Perhaps drinking alcoholic beverages might become the leading cause of preventable deaths. Would the public health advocates then demand that the full weight of the state be employed to bring about an alcohol-free society? Deja vu! Haven't we been down that road already, once before?

After alcohol, perhaps auto accidents might become the leading cause of preventable death. Could anything less than a total ban on personal vehicles come anywhere close to acheiving a society with no auto accidents?

Let us not forget deaths caused by sexually-transmitted diseases. HIV-AIDS is still responsible for large numbers of deaths in Western nations, and enormous numbers of deaths in Africa and other developing areas of the world, for example. Would we be looking at regulations governing when, where, with whom and in what manner we all have sexual relations?

Eventually, recreational sport injuries would become the remaining leading cause of preventable deaths. A ban on the sale of climbing gear? Massive taxes on hockey rink rentals? No film footage or other depictions of downhill skiing on prime-time television, of course - we can't have children being seduced by the nefarious sport equipment industry into needlessly endangering their lives by imitating this irresponsible behavior, which is now the leading cause of preventable deaths...

This scenario is not a paranoid fantasy! It is the logical eventual consequence and probable outcome of allowing public health officials and advocacy groups to get away with intrusive regulations and coercive and punitive measures by claiming that such tactics are justifiable in order to combat the leading cause of "preventable" deaths - whatever that cause of death might be or become.
The regulation of virtually every aspect of our personal lives, the continual and progressive erosion of our personal liberty and our freedom - this is the price we will all have to pay, if we are to accept and follow the prescription for minimal-risk living which public health fanatics are attempting to write for us.

It is worthwhile contemplating that the 295,000 American and 39,000 Canadian military deaths which occurred during World War Two all fit the definition of "preventable" deaths.
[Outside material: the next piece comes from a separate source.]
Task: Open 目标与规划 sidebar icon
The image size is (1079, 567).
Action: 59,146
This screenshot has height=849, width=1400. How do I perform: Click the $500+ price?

Immediate capitulation to the Nazi regime would have prevented most, if not all, of those deaths.

What a tragic irony it would be, if nations where millions of citizens were willing to sacrifice their lives in the struggle to ensure liberty and freedom for all, ended up sacrificing that very liberty and freedom in cowardly and futile attempts to run away from the inevitablity of death, by forcing minimal-risk lifestyles on all of their citizens.